Ministers will vote and likely pass the motion to legalize Mevo’ot Yeriho at their Sunday meeting, just two days before Israelis go to the polls for an election that could see him ousted from power.
Mevo’ot Yeriho is one of 16 illegal Israeli outposts located on the map that Netanyahu used to illustrate which land he plans to annex from the Jordan Valley and northern Dead Sea areas.
Roughly 300 national-religious Israelis reside in the outpost, north of the Palestinian city of Jericho. It was founded in 1999 by settlers who set up wildcat agricultural concerns on the land.
On Tuesday, Netanyahu vowed to immediately annex the entire Jordan Valley, excluding the city of Jericho, if given another term as prime minister. He also said he would begin work on annexing settlements across the West Bank.
No cabinet decision would be necessary to legalize Mevo’ot Yeriho once it has been annexed.

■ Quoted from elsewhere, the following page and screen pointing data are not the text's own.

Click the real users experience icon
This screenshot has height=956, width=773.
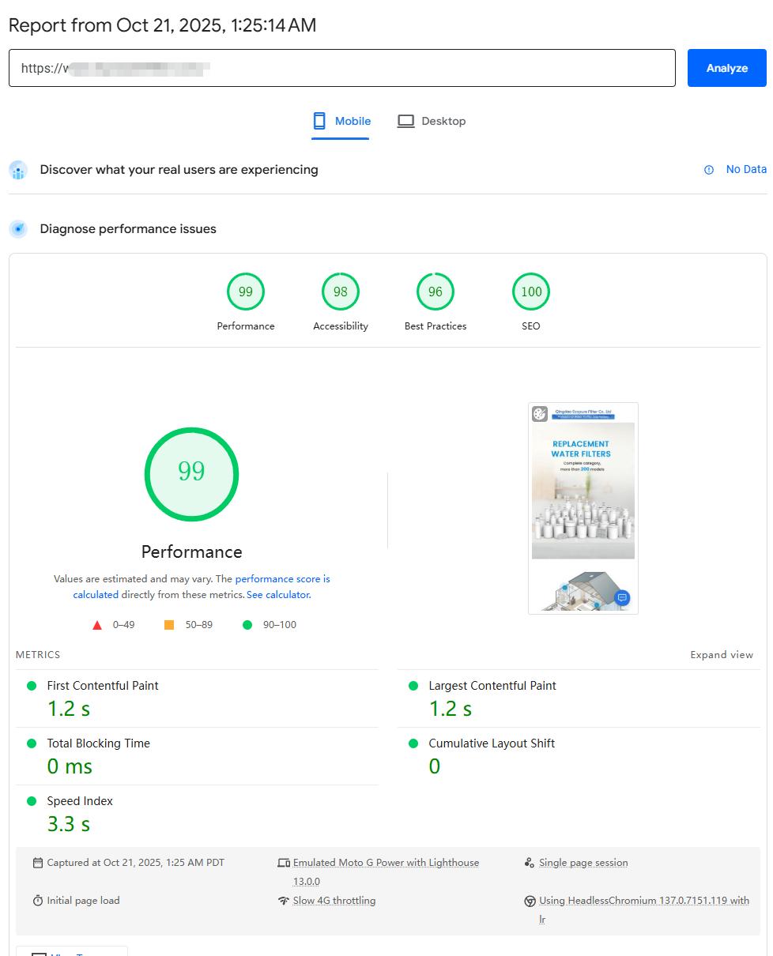pyautogui.click(x=18, y=170)
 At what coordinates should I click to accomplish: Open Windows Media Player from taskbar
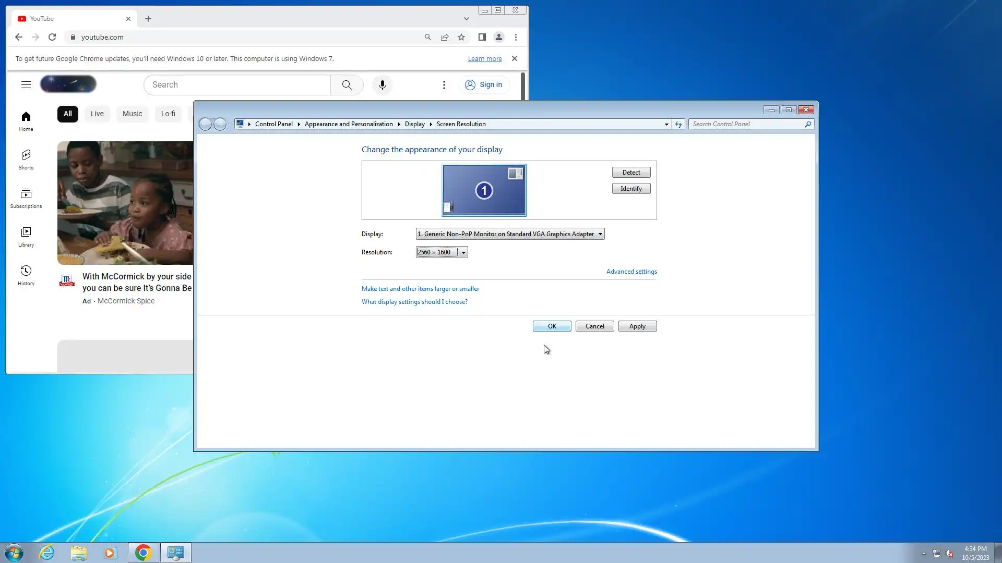[110, 553]
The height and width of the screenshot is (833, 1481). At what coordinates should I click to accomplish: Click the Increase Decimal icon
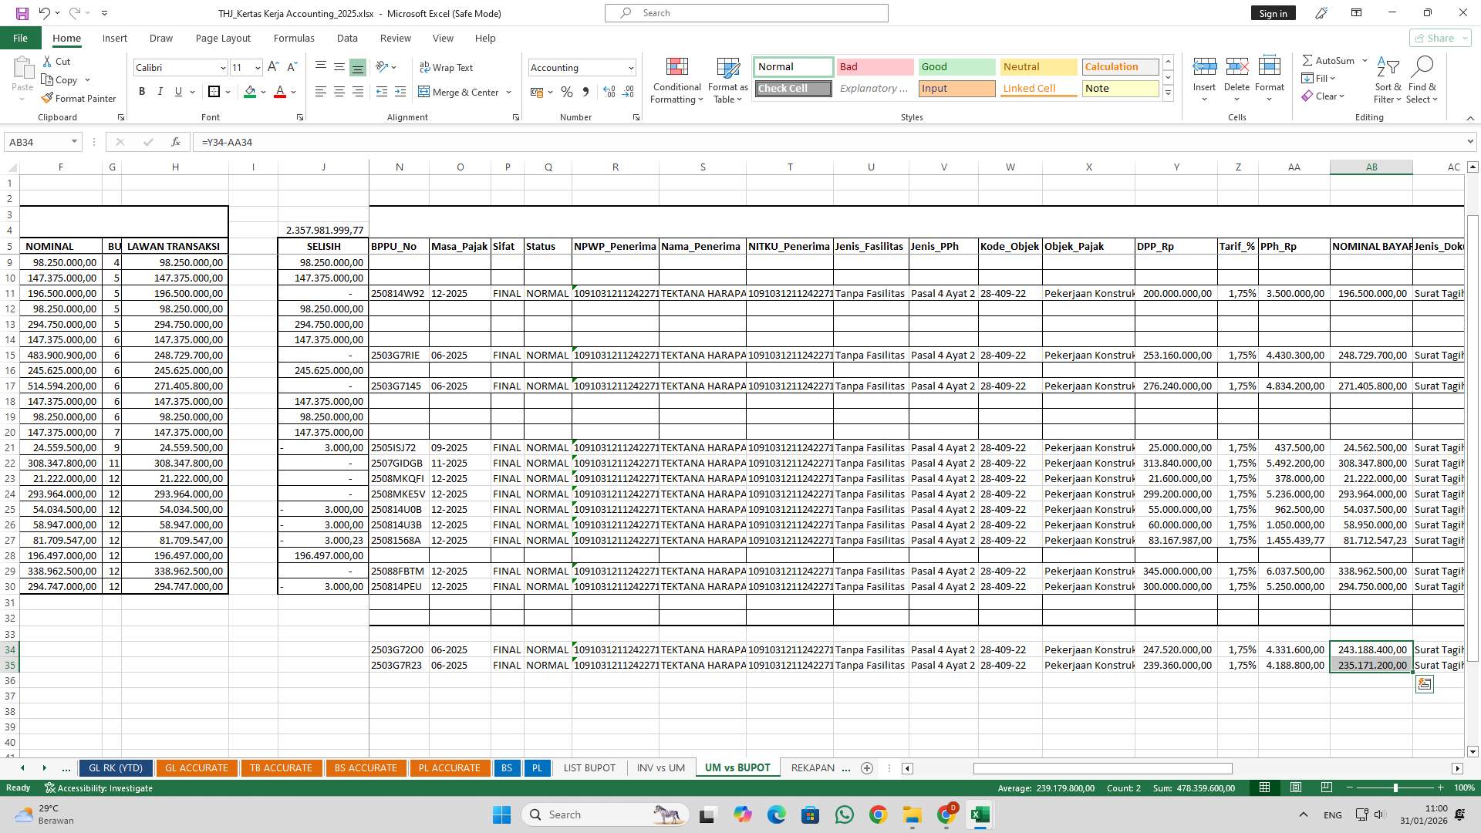click(609, 92)
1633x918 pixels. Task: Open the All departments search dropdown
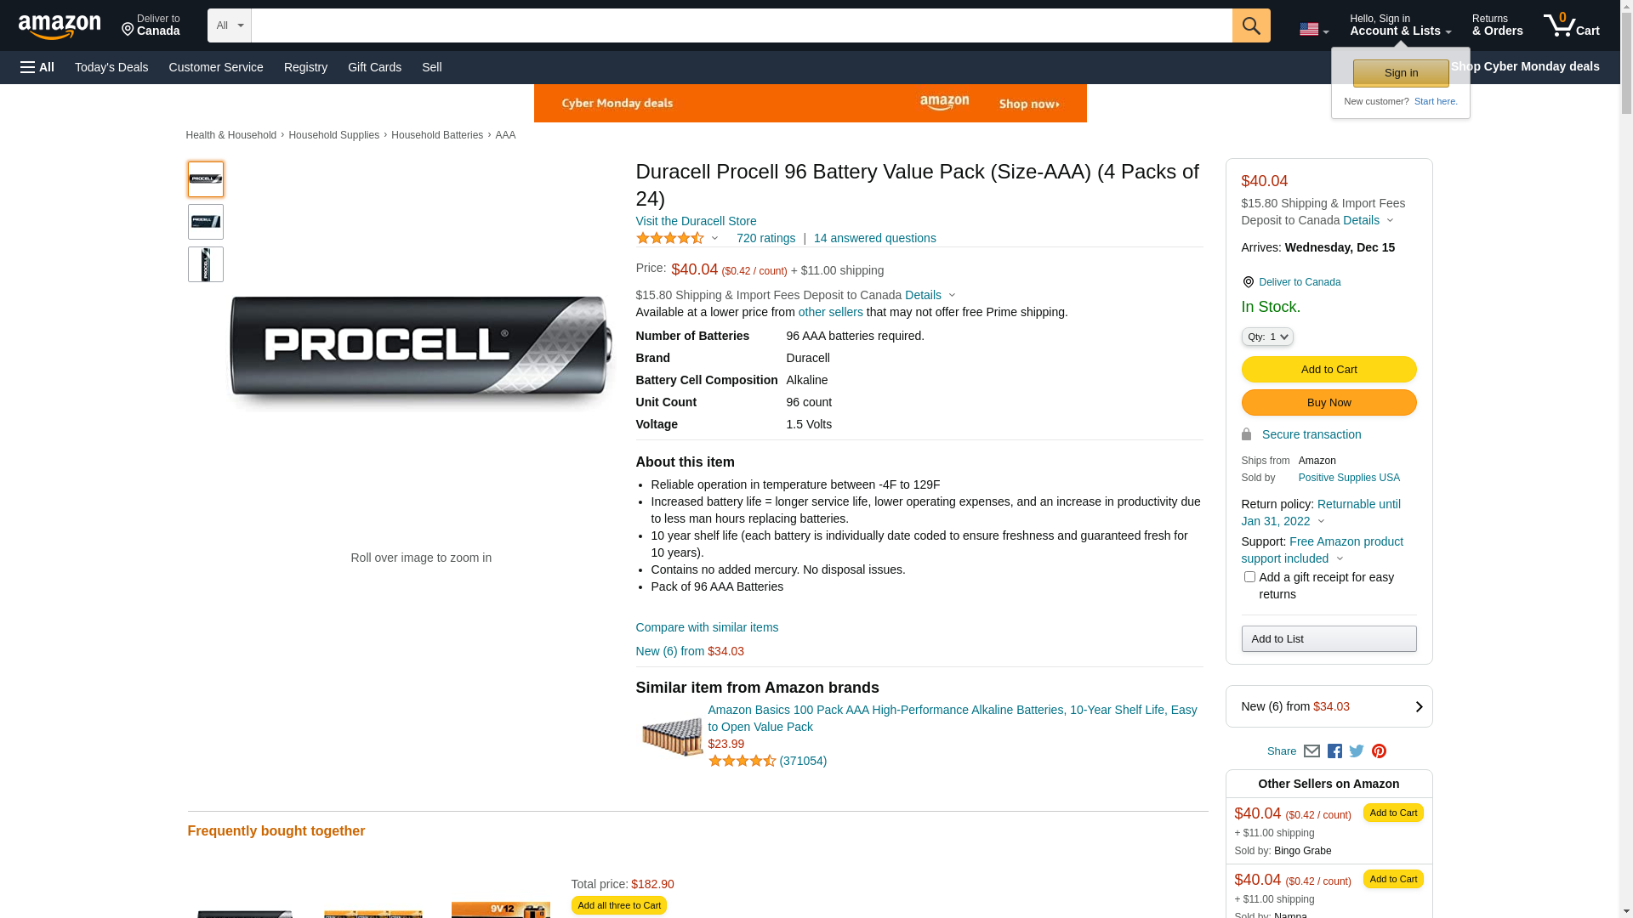click(229, 26)
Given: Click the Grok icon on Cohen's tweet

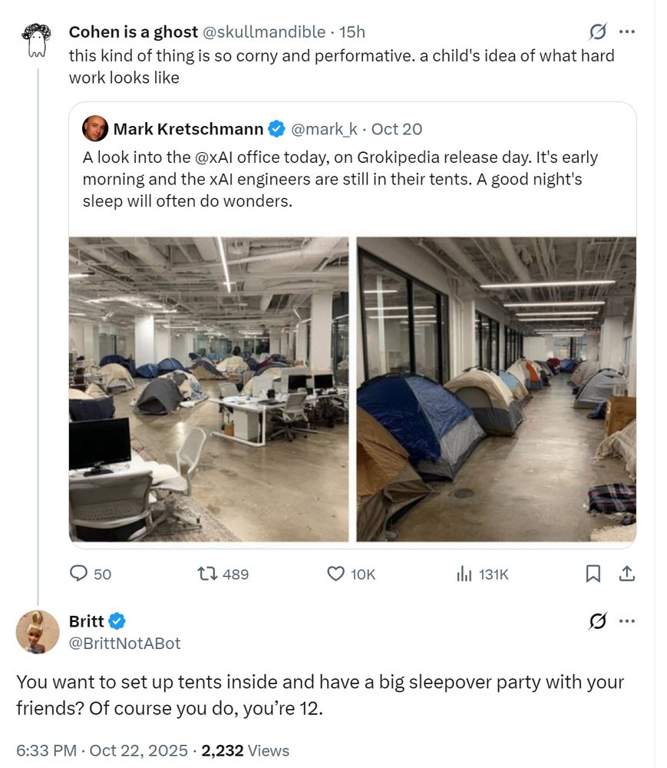Looking at the screenshot, I should 597,31.
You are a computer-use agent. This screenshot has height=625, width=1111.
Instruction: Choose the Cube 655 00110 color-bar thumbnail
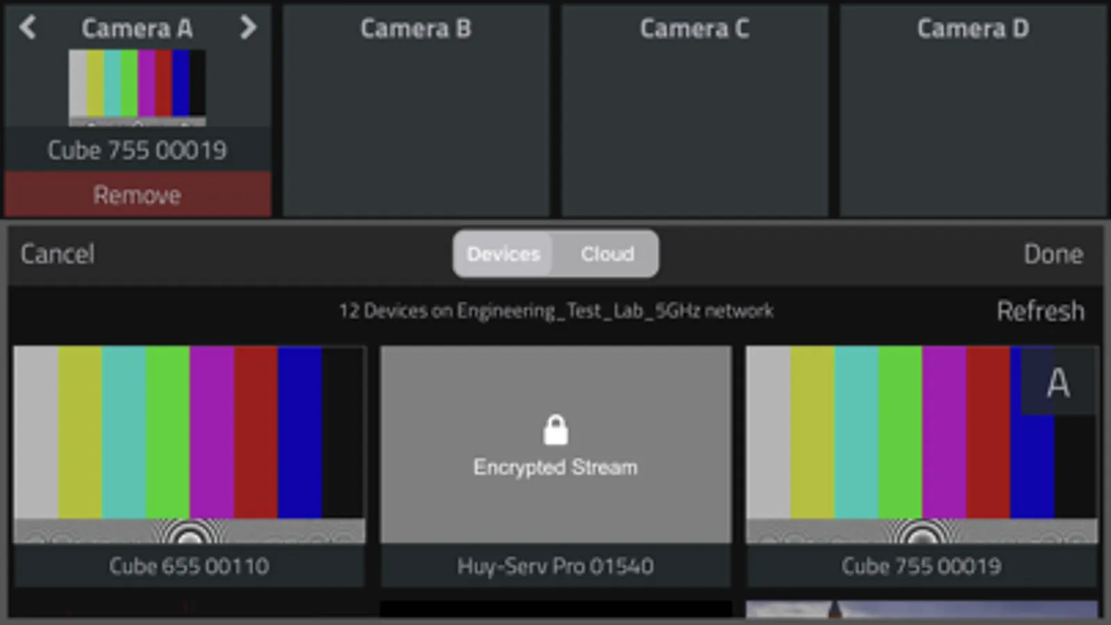[189, 444]
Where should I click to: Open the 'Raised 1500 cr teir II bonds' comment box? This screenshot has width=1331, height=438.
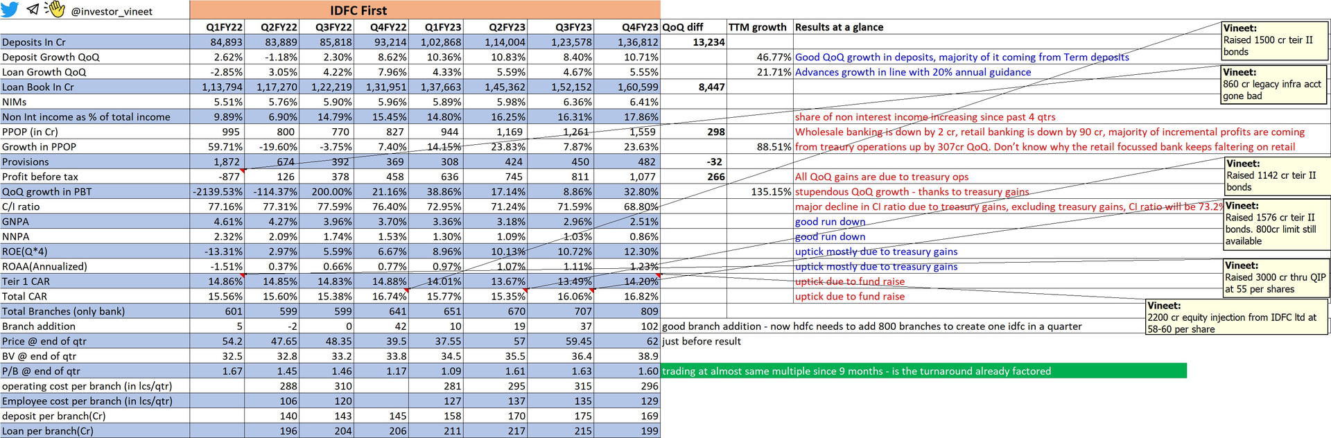click(1274, 40)
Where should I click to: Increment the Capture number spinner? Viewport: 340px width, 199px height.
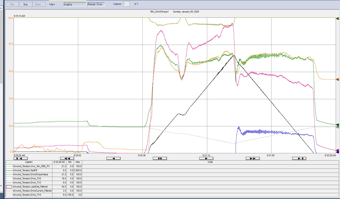pyautogui.click(x=132, y=3)
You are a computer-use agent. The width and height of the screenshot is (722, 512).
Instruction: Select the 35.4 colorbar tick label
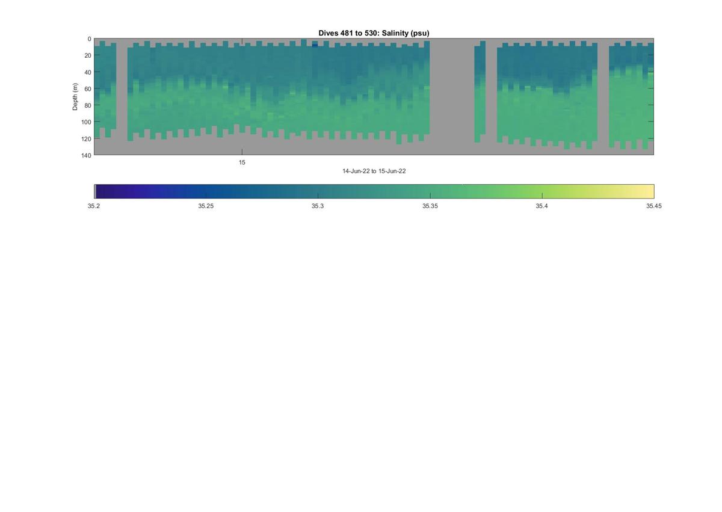tap(542, 206)
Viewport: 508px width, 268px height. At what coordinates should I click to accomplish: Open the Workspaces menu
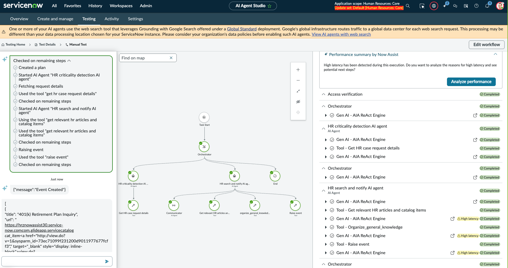click(x=121, y=6)
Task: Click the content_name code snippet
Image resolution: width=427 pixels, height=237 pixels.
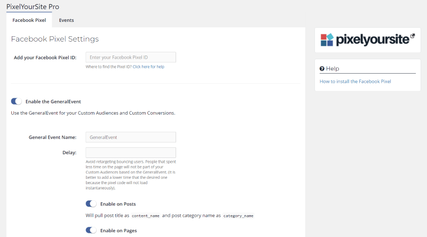Action: pyautogui.click(x=147, y=216)
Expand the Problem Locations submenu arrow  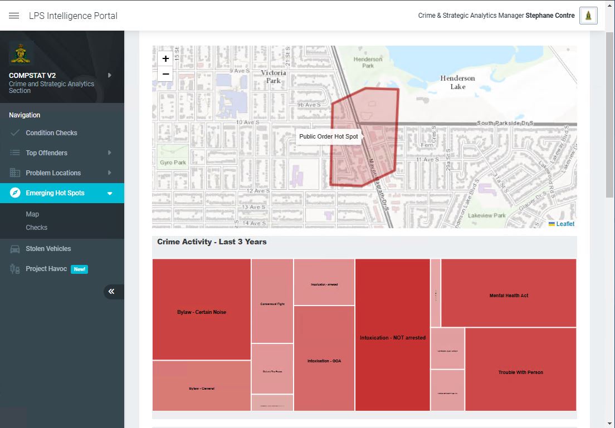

While the international community considers all settlement activity illegal, Israel differentiates between legal settlement homes built and permitted by the Defense Ministry on land owned by the state, and illegal outposts built without necessary permits, often on private Palestinian land.
Speaking at a Knesset hearing Wednesday, Netanyahu called the proposal “a continuation of [his] sovereignty declaration” and claimed “this is what the public wants us to do.”
“The only way to implement the policies I announced and to prevent the theft of elections is to come in droves to the polls,” said the prime minister.